Five Tips to Fasten Skewed Joins in Apache Spark

Joins are one of the most fundamental transformations in a typical data processing routine. A Join operator makes it possible to correlate, enrich and filter across two input datasets. The two input datasets are generally classified as a left dataset and a right dataset based on their placement with respect to the Join clause/operator.

Fundamentally, a Join works on a conditional statement that includes a boolean expression based on the comparison between a left key derived from a record from the left dataset and a right key derived from a record from the right dataset. The left and the right keys are generally called ‘Join Keys’. The boolean expression is evaluated against each pair of records across the two input datasets. Based on the boolean output from the evaluation of the expression, the conditional statement includes a selection clause to select either one of the records from the pair or a combined record of the records forming the pair.

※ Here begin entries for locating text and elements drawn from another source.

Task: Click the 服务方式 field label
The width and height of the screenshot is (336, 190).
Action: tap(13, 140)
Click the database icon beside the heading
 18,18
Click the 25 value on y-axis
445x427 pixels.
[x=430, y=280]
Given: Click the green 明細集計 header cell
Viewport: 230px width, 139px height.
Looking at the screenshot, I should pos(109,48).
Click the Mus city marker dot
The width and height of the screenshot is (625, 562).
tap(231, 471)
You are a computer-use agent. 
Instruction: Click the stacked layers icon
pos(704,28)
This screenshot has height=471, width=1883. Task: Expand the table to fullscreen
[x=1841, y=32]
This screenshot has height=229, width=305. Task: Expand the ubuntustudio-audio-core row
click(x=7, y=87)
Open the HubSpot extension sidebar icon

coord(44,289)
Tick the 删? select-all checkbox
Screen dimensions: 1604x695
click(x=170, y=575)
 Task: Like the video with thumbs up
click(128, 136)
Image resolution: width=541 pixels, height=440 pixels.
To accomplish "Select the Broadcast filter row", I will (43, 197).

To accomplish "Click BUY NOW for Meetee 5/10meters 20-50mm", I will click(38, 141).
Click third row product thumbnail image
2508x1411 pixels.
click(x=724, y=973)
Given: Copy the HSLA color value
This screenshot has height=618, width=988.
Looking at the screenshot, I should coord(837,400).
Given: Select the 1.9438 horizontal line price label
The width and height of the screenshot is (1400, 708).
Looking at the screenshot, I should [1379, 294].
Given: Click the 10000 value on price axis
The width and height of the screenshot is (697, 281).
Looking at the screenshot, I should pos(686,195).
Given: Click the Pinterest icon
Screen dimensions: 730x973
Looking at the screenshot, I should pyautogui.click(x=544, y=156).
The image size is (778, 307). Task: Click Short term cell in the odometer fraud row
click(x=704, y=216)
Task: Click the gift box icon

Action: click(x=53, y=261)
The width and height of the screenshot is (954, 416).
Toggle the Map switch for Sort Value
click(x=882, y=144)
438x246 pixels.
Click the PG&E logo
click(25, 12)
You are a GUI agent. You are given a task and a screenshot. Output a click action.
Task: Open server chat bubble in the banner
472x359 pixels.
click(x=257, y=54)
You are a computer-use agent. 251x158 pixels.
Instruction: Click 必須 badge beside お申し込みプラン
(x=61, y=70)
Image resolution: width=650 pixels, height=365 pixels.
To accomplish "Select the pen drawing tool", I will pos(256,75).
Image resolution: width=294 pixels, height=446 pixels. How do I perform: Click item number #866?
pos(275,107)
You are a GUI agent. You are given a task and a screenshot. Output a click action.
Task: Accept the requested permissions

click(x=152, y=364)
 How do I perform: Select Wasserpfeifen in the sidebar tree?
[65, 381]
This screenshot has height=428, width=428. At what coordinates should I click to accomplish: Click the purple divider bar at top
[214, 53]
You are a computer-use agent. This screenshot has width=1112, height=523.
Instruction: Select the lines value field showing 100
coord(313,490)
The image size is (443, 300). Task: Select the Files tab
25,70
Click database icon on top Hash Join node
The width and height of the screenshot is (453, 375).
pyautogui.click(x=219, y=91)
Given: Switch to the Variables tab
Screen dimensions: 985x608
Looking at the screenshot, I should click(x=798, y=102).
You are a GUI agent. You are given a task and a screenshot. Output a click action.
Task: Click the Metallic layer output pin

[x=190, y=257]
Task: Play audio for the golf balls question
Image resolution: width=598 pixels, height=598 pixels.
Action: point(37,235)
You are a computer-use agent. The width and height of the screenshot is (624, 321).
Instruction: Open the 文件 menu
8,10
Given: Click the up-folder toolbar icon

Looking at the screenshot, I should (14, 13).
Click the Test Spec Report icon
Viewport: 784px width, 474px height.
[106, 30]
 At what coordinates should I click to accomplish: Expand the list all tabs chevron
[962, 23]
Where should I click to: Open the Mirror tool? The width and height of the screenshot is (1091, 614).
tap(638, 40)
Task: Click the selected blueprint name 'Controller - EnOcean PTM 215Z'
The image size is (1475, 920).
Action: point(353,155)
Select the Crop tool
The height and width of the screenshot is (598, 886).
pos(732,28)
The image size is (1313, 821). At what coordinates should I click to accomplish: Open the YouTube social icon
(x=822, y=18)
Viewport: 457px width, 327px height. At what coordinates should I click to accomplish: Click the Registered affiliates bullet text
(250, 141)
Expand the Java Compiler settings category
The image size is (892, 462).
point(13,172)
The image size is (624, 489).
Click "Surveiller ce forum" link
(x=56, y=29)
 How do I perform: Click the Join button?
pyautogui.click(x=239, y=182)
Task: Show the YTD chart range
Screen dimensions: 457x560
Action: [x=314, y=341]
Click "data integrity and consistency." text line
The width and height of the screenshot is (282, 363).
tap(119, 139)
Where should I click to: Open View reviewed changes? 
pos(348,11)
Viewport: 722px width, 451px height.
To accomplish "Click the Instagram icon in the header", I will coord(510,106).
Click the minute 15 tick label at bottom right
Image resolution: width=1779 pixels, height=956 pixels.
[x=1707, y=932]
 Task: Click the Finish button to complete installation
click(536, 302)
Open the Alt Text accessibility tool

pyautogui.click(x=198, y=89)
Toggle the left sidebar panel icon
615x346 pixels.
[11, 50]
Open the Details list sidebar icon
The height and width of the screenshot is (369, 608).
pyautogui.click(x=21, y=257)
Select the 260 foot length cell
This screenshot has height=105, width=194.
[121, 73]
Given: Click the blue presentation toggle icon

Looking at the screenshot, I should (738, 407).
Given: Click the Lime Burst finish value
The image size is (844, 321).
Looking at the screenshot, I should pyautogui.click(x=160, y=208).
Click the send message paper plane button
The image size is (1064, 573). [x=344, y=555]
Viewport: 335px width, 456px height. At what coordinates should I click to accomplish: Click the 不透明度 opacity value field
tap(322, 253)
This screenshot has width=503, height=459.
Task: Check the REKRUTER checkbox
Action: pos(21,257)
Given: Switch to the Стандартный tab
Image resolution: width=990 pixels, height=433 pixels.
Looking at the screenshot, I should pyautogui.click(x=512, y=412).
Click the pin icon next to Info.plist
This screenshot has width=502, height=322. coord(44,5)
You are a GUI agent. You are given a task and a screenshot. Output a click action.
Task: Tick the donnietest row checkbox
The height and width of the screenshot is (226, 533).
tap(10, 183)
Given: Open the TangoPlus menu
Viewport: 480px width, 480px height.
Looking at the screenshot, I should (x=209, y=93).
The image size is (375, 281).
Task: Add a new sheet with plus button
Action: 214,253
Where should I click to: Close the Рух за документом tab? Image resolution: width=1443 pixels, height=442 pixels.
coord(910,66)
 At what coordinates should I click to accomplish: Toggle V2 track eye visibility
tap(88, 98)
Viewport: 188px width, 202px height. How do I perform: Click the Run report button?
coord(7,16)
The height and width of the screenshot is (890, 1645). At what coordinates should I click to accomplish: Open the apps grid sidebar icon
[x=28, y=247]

Performing Joins on Skewed Datasets: A Dataset is considered to be skewed for a join operation when the distribution of join keys across the records in the dataset is skewed towards a small subset of keys. For example when 80% of records in the datasets contribute to only 20% of Join keys.

Implications of Skewed Datasets for Join: Skewed Datasets, if not handled appropriately, can lead to stragglers at the Join stage (Read this story to know more about stragglers). This brings down the overall execution efficiency of the Spark job. Also, skewed datasets can cause memory overruns on certain executors leading to the failure of the Spark job. Therefore, it is important to identify and address Join-based stages where large skewed datasets are involved.

Techniques to Address Skewed Joins: Until now you must have seen a lot of scattered literature to handle skewed joins but most of these emphasize 1 or 2 techniques and briefly describe the details and limitations involved. Considering this scattered description, this particular story is an attempt to provide you with a complete and comprehensive list of five important techniques to handle skewed joins in every possible scenario:

Broadcast Hash Join

In ‘Broadcast Hash’ join, either the left or the right input dataset is broadcasted to the executor. ‘Broadcast Hash’ join is immune to skewed input dataset(s). This is due to the fact that partitioning, in accordance with ‘Join Keys’, is not on the left and the right dataset. Here, one of the datasets is broadcasted while the other can be appropriately partitioned in a suitable manner to achieve uniform parallelism of any scale.

Spark selects ‘Broadcast Hash Join‘ based on the Join type and the size of the input dataset(s). If the Join type is favorable and the size of the dataset to be broadcasted remains below a configurable limit (spark.sql.autoBroadcastJoinThreshold (default 10 MB)), ‘Broadcast Hash Join’ is selected for executing Join. Therefore, if you increase the limit of ‘spark.sql.autoBroadcastJoinThreshold‘ to a higher value so that ‘Broadcast Hash Join‘ is selected only.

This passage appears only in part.